PROBLEM TO SOLVE: Output the lines from the one containing "Where should I click to: Run" through the last line of the material below, exactly; please do not include pictures.

DATASET RECORDS:
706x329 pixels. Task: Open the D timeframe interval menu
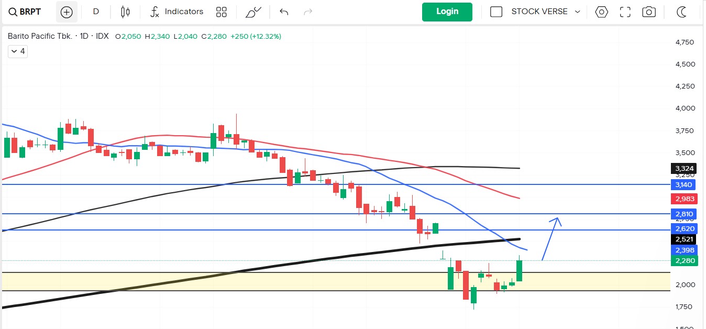click(96, 12)
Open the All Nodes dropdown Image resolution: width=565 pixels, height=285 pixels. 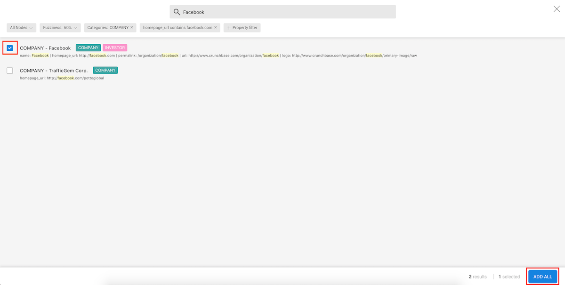[x=22, y=28]
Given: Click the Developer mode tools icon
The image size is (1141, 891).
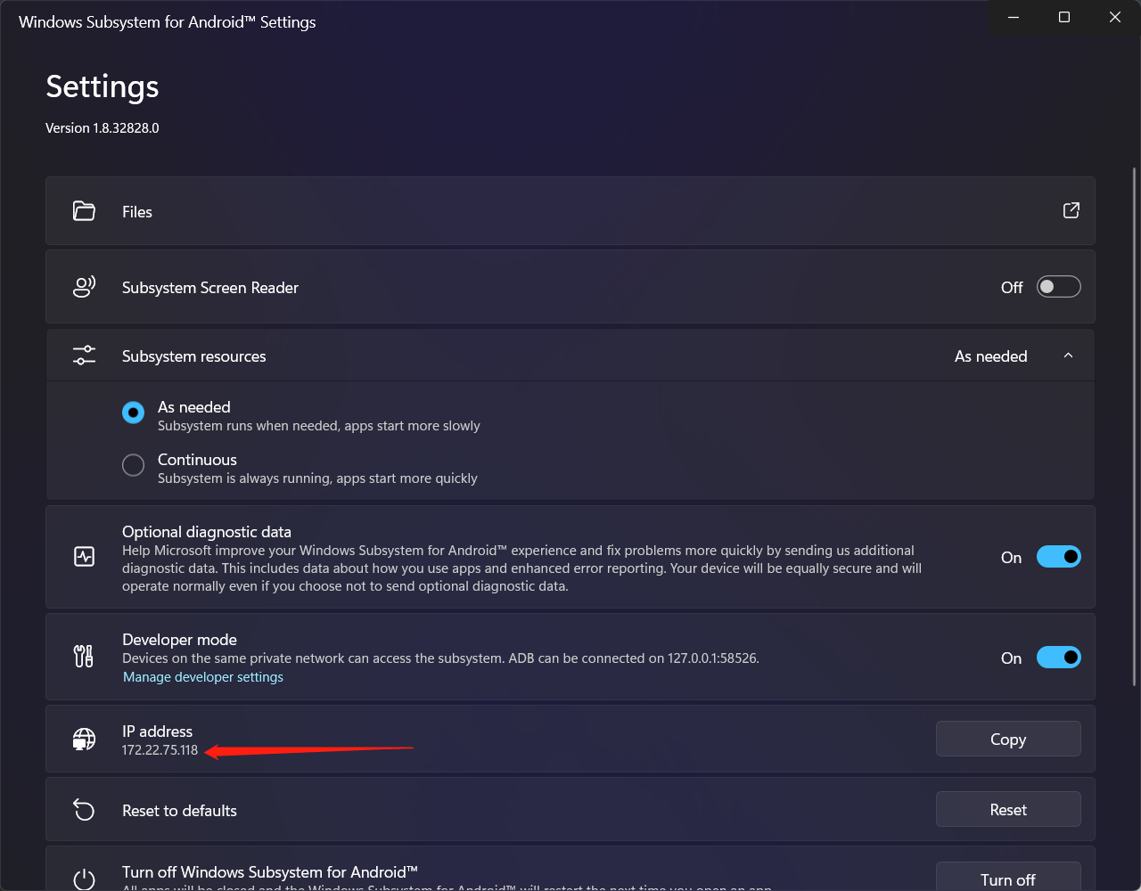Looking at the screenshot, I should click(84, 657).
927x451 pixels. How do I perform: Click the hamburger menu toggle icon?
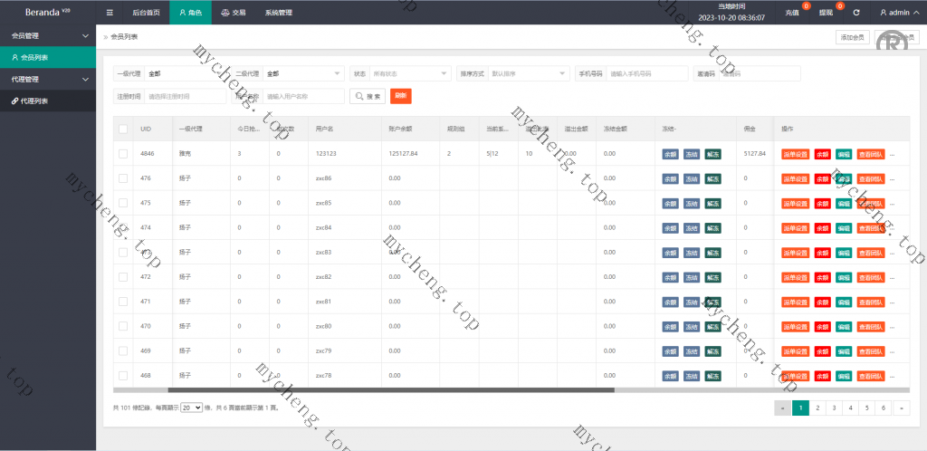(x=110, y=13)
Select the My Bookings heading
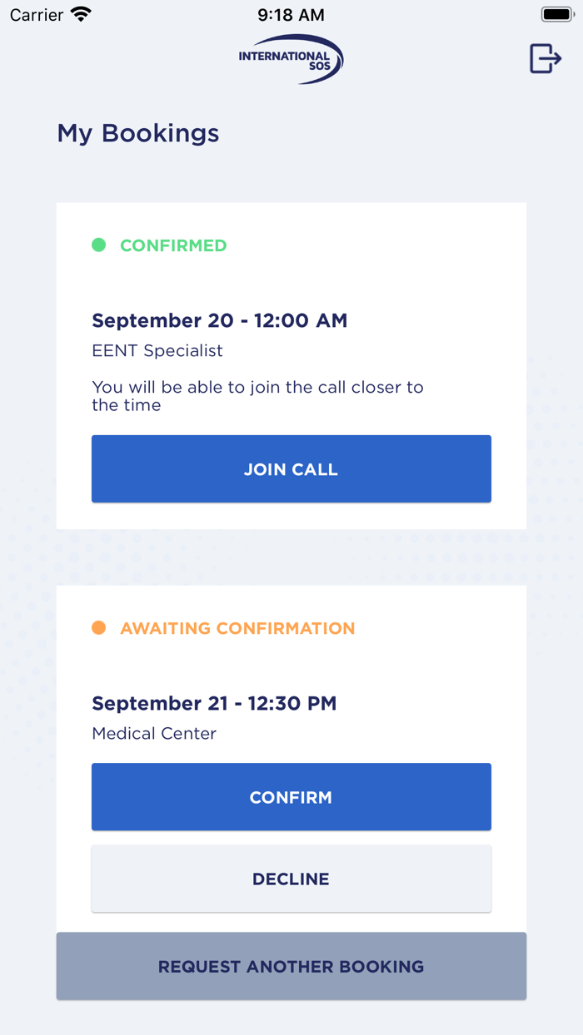 [137, 133]
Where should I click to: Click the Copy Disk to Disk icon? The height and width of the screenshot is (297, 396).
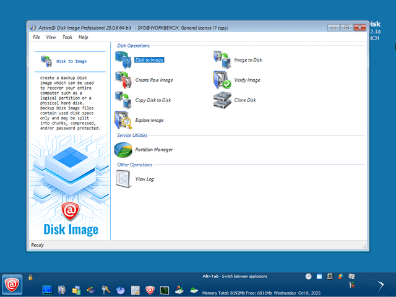123,100
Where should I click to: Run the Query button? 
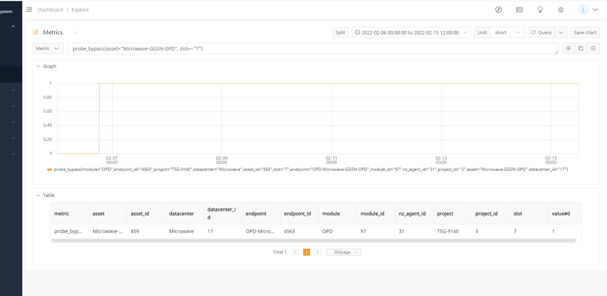542,32
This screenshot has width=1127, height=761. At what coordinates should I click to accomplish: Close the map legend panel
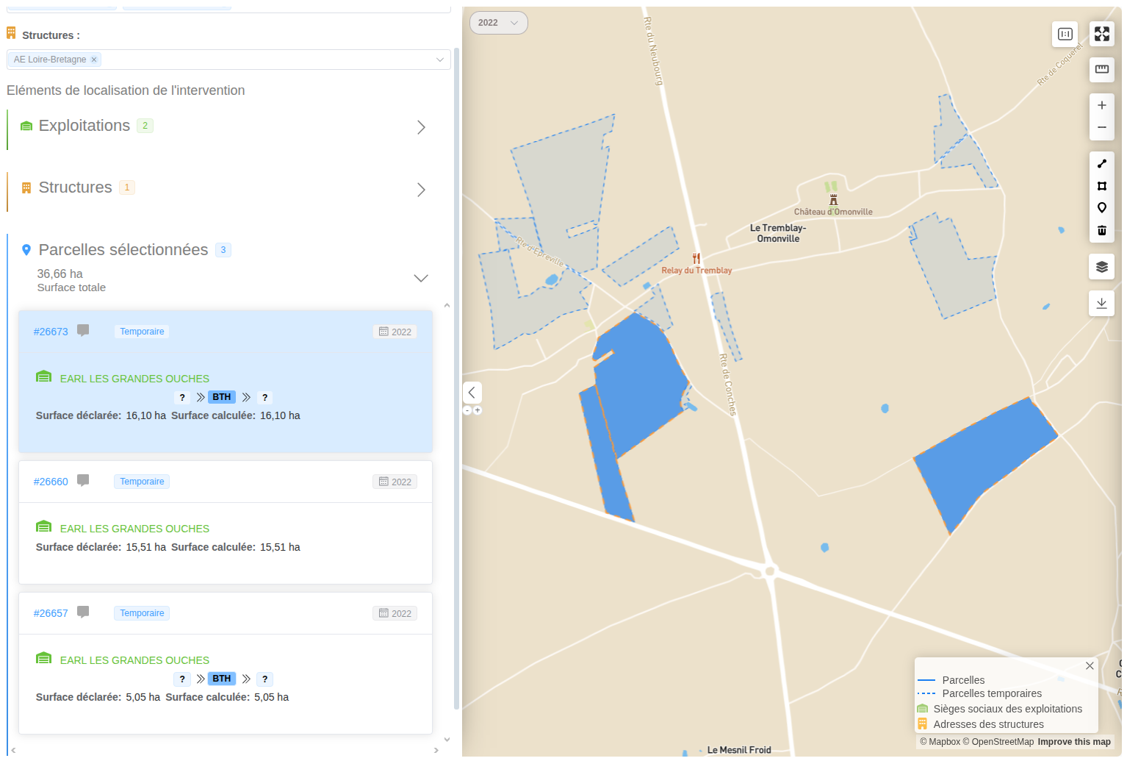(x=1090, y=665)
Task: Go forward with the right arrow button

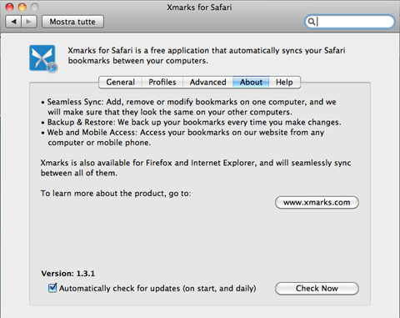Action: (29, 22)
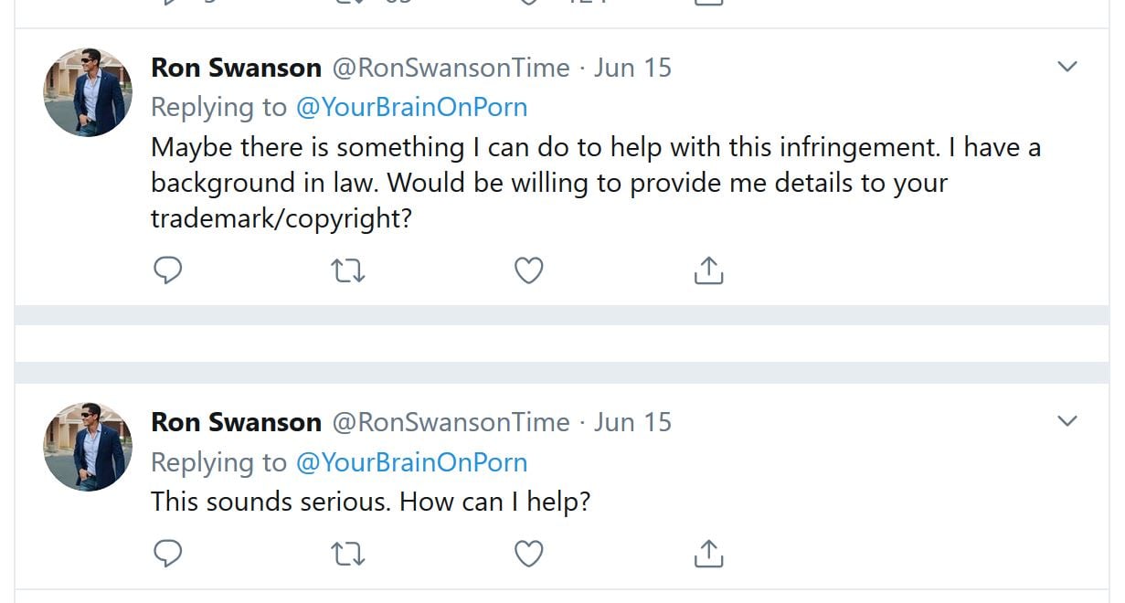This screenshot has width=1125, height=603.
Task: Like the tweet mentioning trademark/copyright
Action: pos(529,270)
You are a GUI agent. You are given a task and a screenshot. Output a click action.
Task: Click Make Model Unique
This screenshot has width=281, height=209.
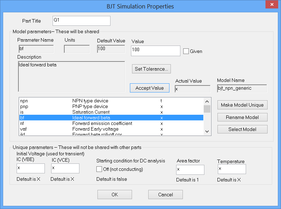pos(242,105)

ANSWER BOX:
Where should I click to: Run the Query button? 
542,32
This screenshot has width=1127, height=761. At what coordinates should I click to accomplish: Close the map legend panel
(x=1090, y=665)
Task: Go forward with the right arrow button

Action: (29, 22)
This screenshot has width=1125, height=603.
Task: Like the tweet mentioning trademark/copyright
Action: pos(529,270)
You are a GUI agent. You are given a task and a screenshot. Output a click action.
Task: Click Make Model Unique
This screenshot has width=281, height=209.
pos(242,105)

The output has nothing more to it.